私は読みながら、このような極端な方法が、親の永続的過干渉やアルコール中毒、あるいは近親相姦といった誰が見ても明らかに深刻な問題を含んだ親子関係に対してならそれなりに有効に機能するような感じはしたが、果たしてどの程度の悲劇を背負った人から適用し始めるべきものかよく分からない気がした。あるいは著しく扶養者としての能力に欠けた親に対して持つべき断念の境界線というものをどこに設けるべきなのかよく分からない気がした。蚊に刺されて痒いからといってその腕を切り落とすバカもいまい。断念を持つべき基準というものを著者は具体的に示すべきだ。
もうひとつ気になったのは、責任論に関してだ。本書では、大人になってからの自滅的な行為は自己の責任であり子供時代は全面的に庇護されるべき立場なのだから親の責任なのだという主張がなされていた。これもまたあまりに単純な分け方で違和感を持った。過去と現在の関係は因果関係そのものである。近親相姦経験者が大人になって鬱病になり自傷行為を繰り返したとして、それがまったく本人の責任ではないとは無論思わないが、元となる悲劇が存しなければ鬱病にもならなかったであろうに、著者には自由意志に対する過信があるのではないかと思えてならなかった。一般論として、自傷行為を回避する大人なりの知恵というものは確かにあるべきだが、それも万能なものなどあるはずがなく、こういった制約的な局面で人間の意志力を過大評価するのは木を見て森を見ない態度だと思う。もとより意志を超えた負の力に彼らは苦しんでいるのだ。

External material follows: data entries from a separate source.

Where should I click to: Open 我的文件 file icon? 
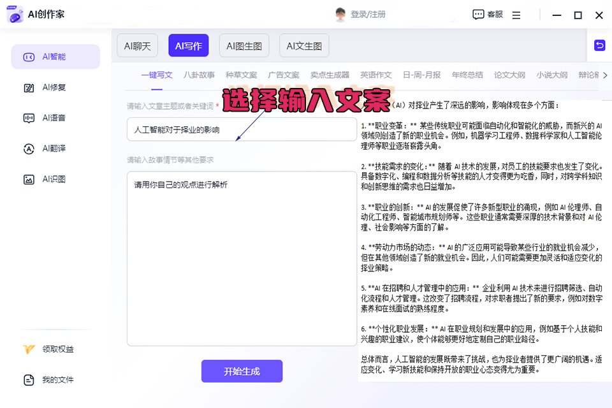click(x=29, y=380)
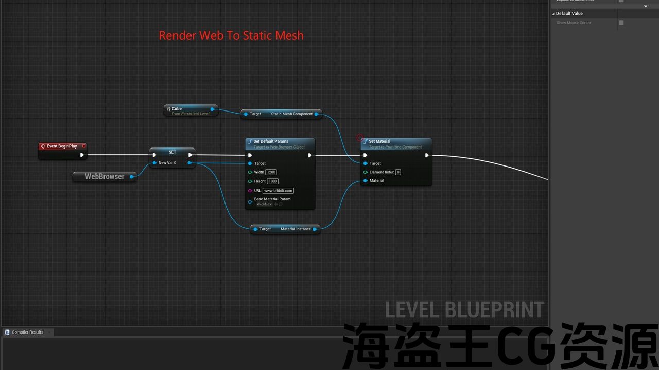Screen dimensions: 659x370
Task: Select the Render Web To Static Mesh comment
Action: 231,35
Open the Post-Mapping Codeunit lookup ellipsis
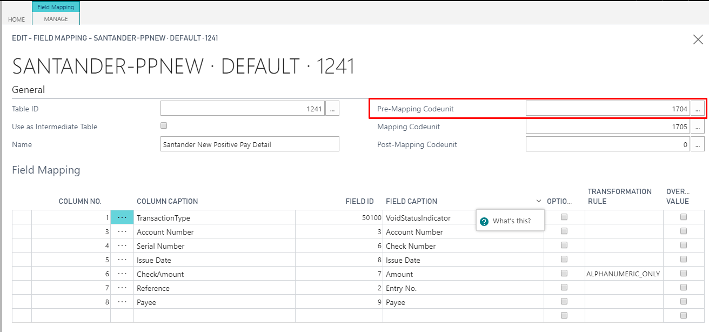This screenshot has height=332, width=709. click(x=698, y=145)
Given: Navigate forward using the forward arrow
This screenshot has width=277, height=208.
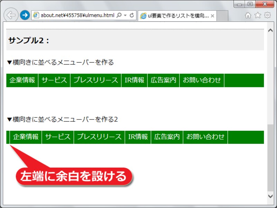Looking at the screenshot, I should point(24,15).
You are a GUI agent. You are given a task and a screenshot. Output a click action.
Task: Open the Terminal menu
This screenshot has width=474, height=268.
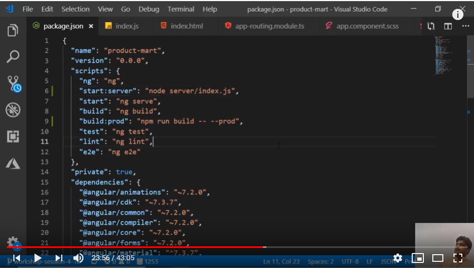(x=181, y=9)
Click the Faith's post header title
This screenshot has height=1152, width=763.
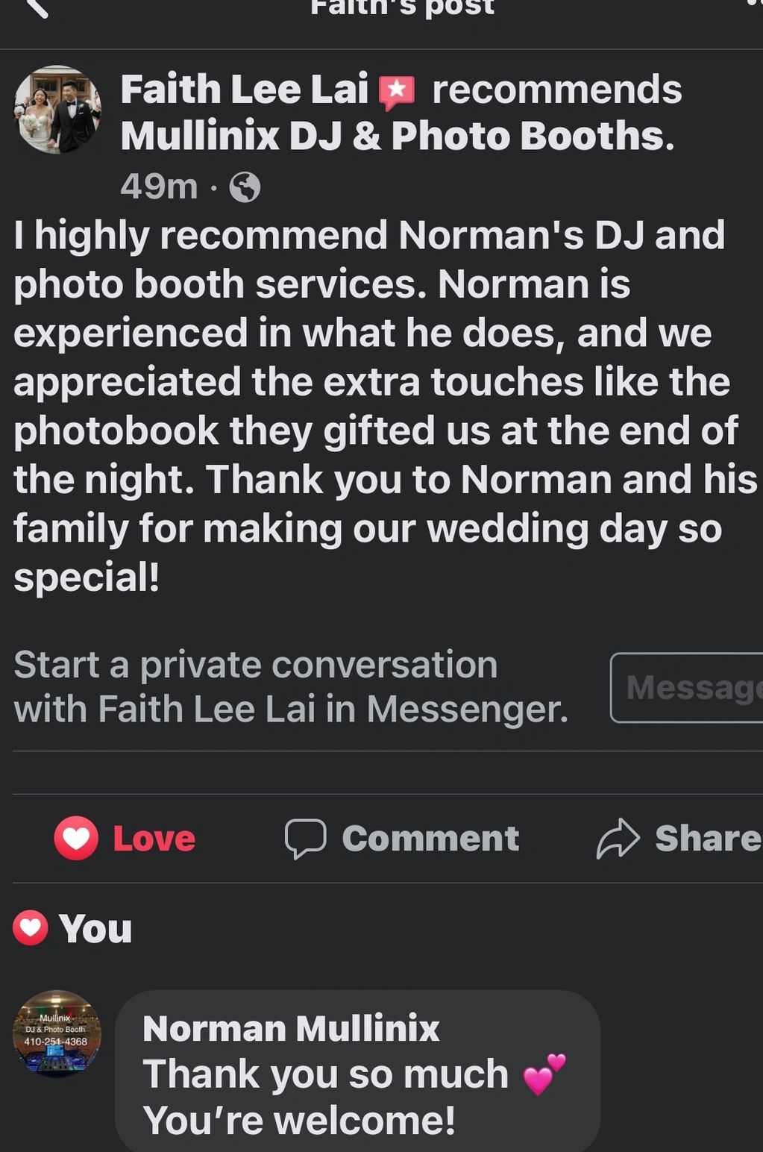[x=402, y=7]

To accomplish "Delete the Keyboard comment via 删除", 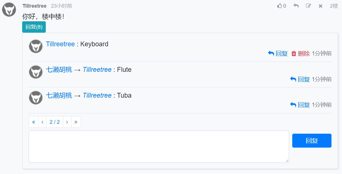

本書を通読して印象深かったのは、決定論と自由意志論の昔ながらの対立が非常に生々しい形でここに表出しているということだ。言うまでもなく、この対立に統一を与えることは誰にとっても簡単なものではない。もしも完全に決定論に立つなら、「毒になる親」の行為も大過去により決定されているはずで、ある意味で彼らの責任を問うことそれ自体が空しい所業に他ならないとなるかもしれない。完全な自由意志論に立つことは困難だと思うが、大幅なる意志の自由を認める立場なら、人は何につけ大体は「そうでない」選択をなしえることになる。これが「責任」の根拠ともなる。しかし、本書に示される現実的な人間関係を前に、どちらの立場がより正しいのか私には判断がつかない。あるいは両者を折衷するとしてどのような割合で折衷するのが正しいのかも分からない。